**Supplied text**:

=== Section Start ===

Artist's impression of Planet Nine

Tom Ruen/ESO

In January 2016, a pair of astronomers published a paper that changed the direction of modern astronomy. The paper predicted the existence of another, huge planet lurking far beyond Neptune, in the most distant realms of our solar system.

The pair dubbed this mysterious planet Planet Nine. Some perceived this name as a snub to the planet Pluto, our old ‘ninth planet’, which one of these very astronomers had played a part in demoting to ‘dwarf planet’ status ten years previously. But aside from this, everyone was excited.

Since the publication of that paper, astronomers over the world have spent time searching both using telescopes and computational models for any sign of Planet Nine. Now, the most detailed prediction yet of Planet Nine’s orbit and influence on our solar system has been released.

Konstantin Batygin, a Caltech professor of planetary science and co-author of the original paper, decided it was time that paper got an update.

“There have been new detections of distant Kuiper belt objects since the publication of our original paper,” Batygin says. ”We now better understand how the expanded observational dataset shaped by the gravity of Planet Nine.”

Batygin and Alessandro Morbidelli, from the University of Côte d'Azur, developed an up to date computer simulation, which takes into account the latest observational data, in a new paper uploaded to the server arXiv.

The important result of this paper is that it defines the exact orbit and behaviour of Planet Nine, rather than the vague notion there is another planet lurking somewhere. This is defined by how it influences the orbits of other, smaller objects that exist beyond Neptune, called trans-Neptunian objects.

“Remember that over the last 170 years, there have been numerous authors that have proposed variants of trans-Neptunian planets,” Batygin says. “What separates each proposition is the data a given hypothesis aims to explain - in our case, the physical clustering of the distant orbits - and the dynamical mechanism through which the planet generates its observational signatures.”

The new paper describes this mechanism mathematically, Batygin says. “I’ve always tried to be explicit about the fact that what we are proposing is not just the existence of a planet. Rather, it is the existence of a planet that sculpts a specific orbital pattern through a rather distinct physical mechanism.”

The paper narrows down the hunt for the planet. “With our new understanding of how Planet Nine sculpts the observed patterns in the data, we have been able to zoom in on its true orbit further,” Batygin says.

The search is still on. At the end of last month Batygin and Mike Brown, co-author of the original paper and the man behind Pluto’s demise, spent five nights in Hawaii. They used the Mauna Kea Observatory, and were searching for signs of Planet Nine.

“We had a genuinely fantastic observational run with Mike,” Batygin says. “In total, we covered about ~20% of the sky that we need to cover and the weather was for the most part, in our favour.”

However, it may still be some time before this data is published. For now, we will have to wait and keep wondering.

“Frustratingly, we do not yet know if we found Planet Nine this time around. The data is still in the process of being processed and analysed, there is a lot of data. So nothing observational to share yet.”

=== Section End ===

**Stored data**:
=== Section Start ===

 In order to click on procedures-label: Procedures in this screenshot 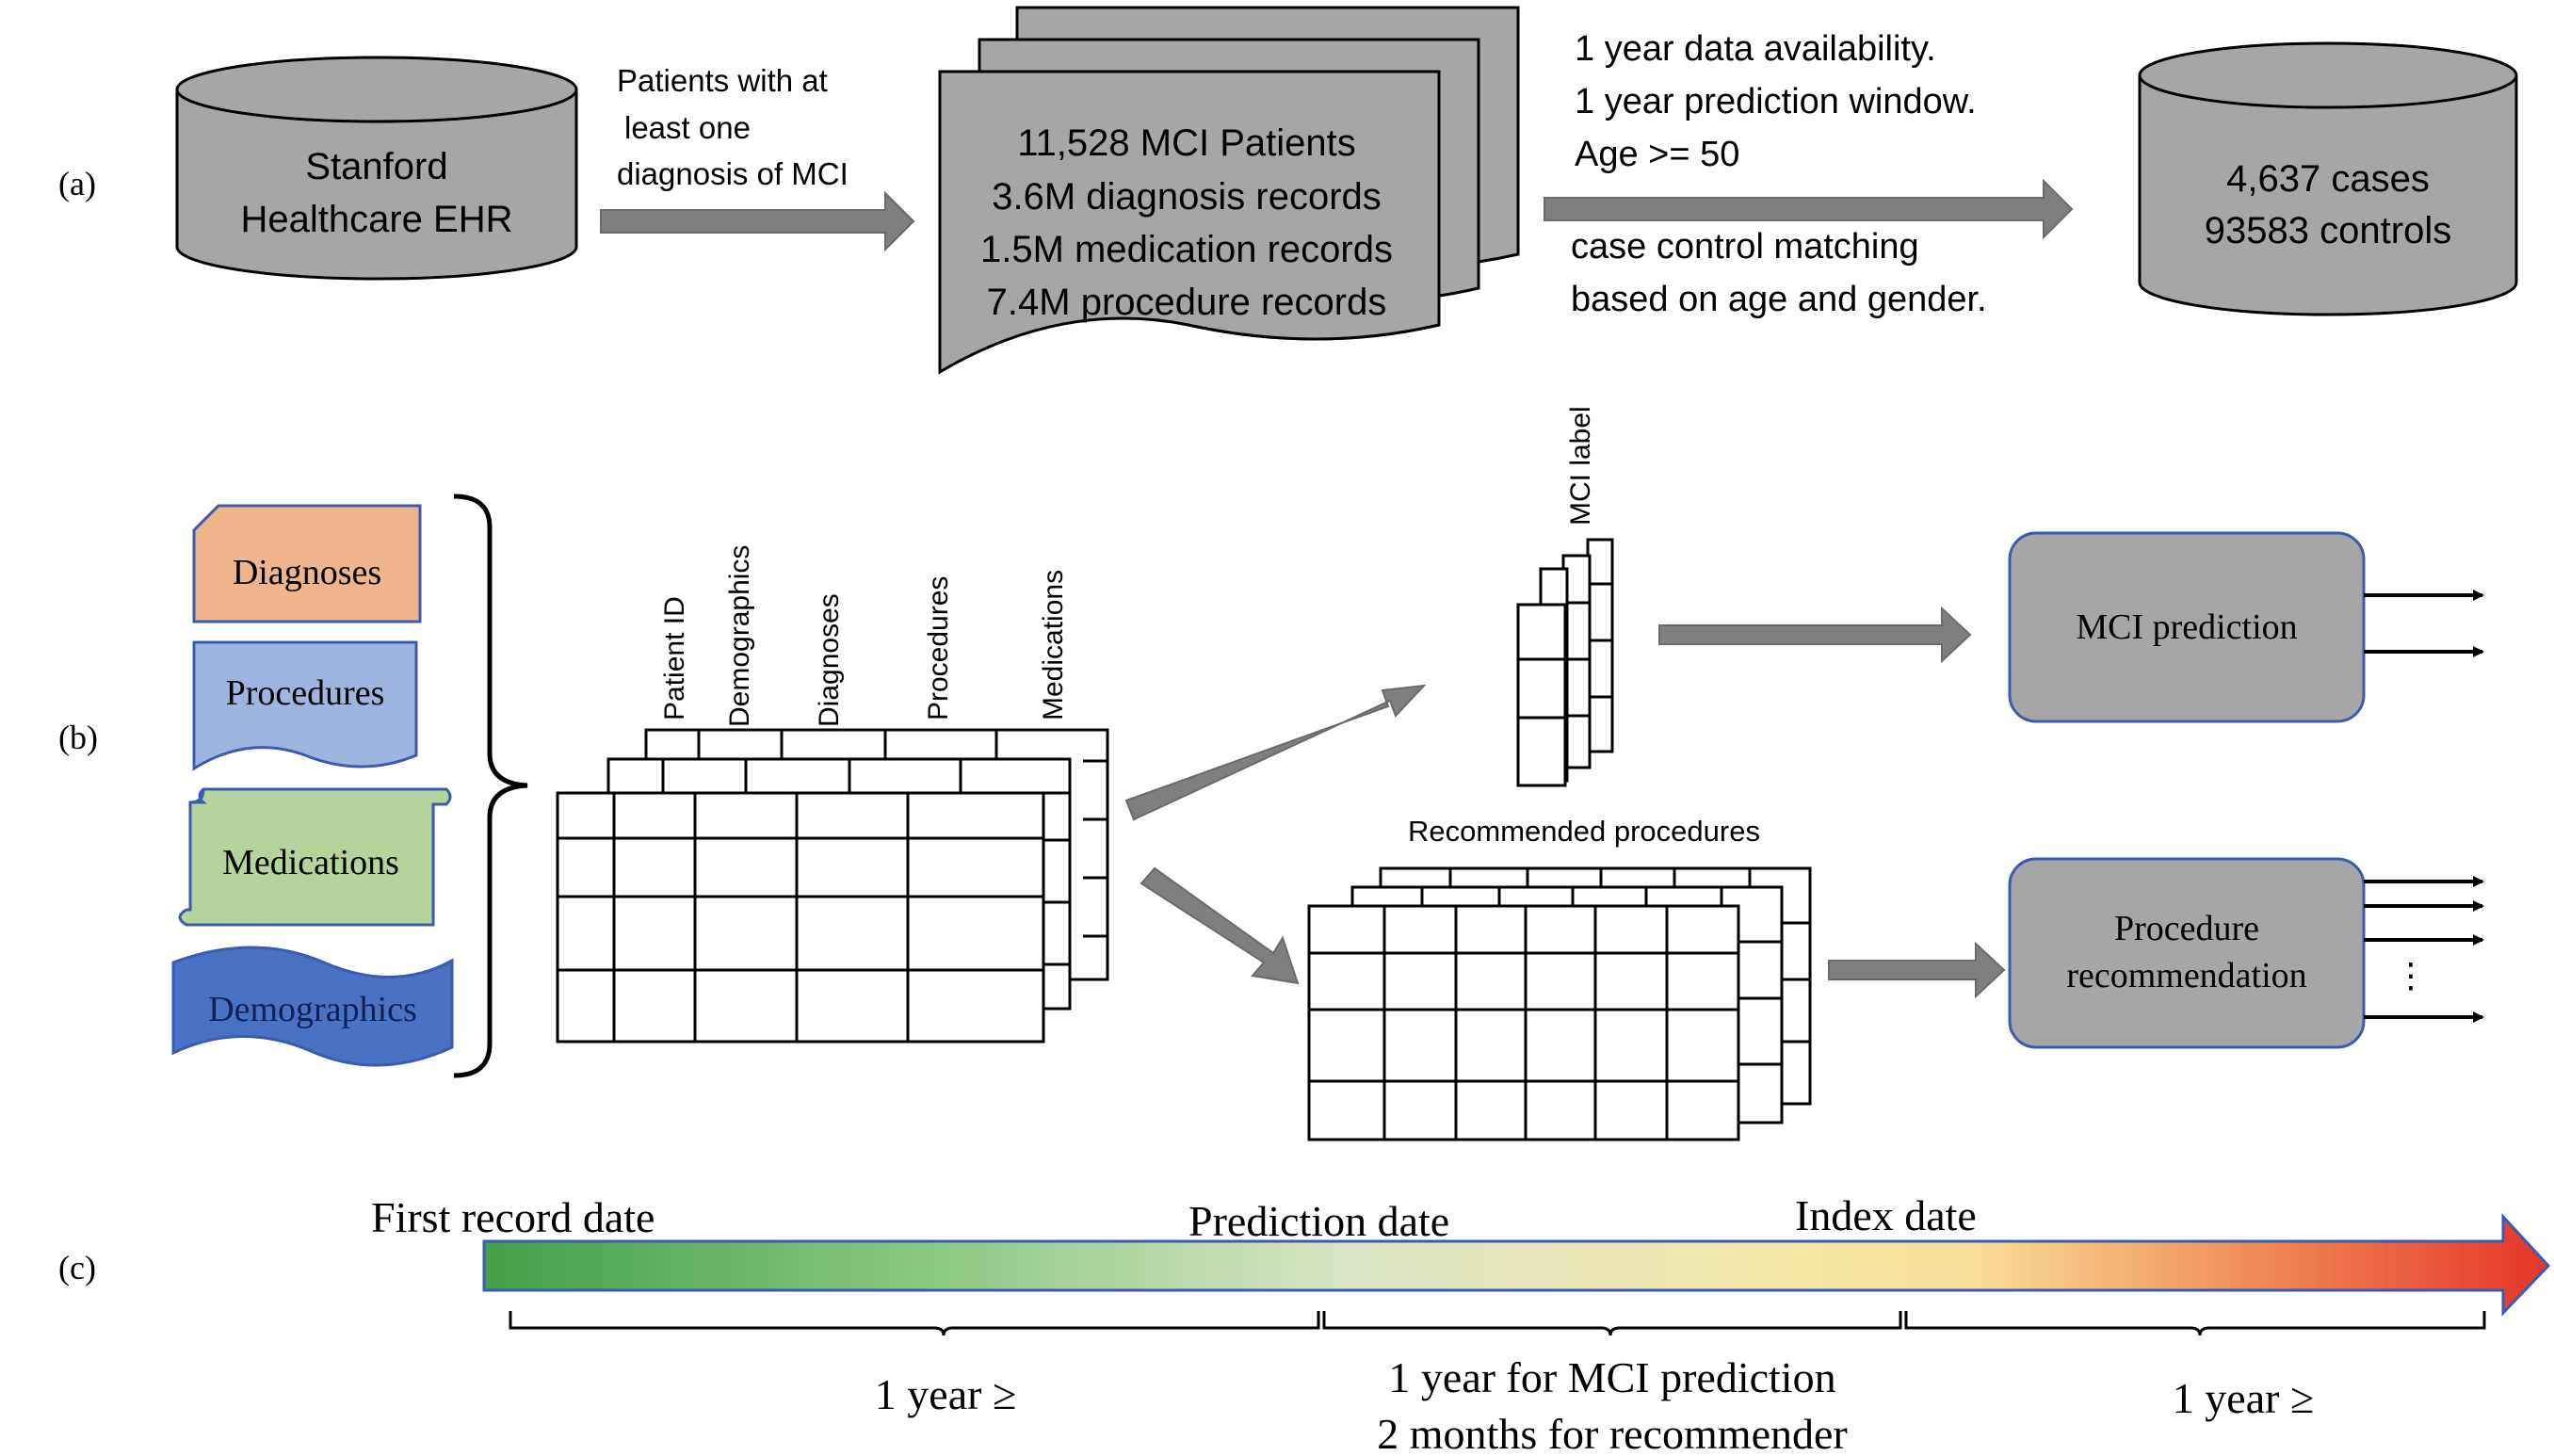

=== Section End ===

**Required actions**:
(1) Answer the following from the Planet Nine article:
(a) In what month and year did the pair of astronomers publish the paper predicting Planet Nine?
(b) Which university is Alessandro Morbidelli from?
(c) How many nights did Batygin and Mike Brown spend in Hawaii searching for the planet?
(2) Reproduce verbatim the passage of the Planet Nine article from "Tom Ruen/ESO" to "our solar system.".
The listing above comes from a separate source unconnected to the Planet Nine article.

**Outputs by task**:
(1)
(a) January 2016
(b) The University of Côte d'Azur
(c) Five nights

(2)
Tom Ruen/ESO

In January 2016, a pair of astronomers published a paper that changed the direction of modern astronomy. The paper predicted the existence of another, huge planet lurking far beyond Neptune, in the most distant realms of our solar system.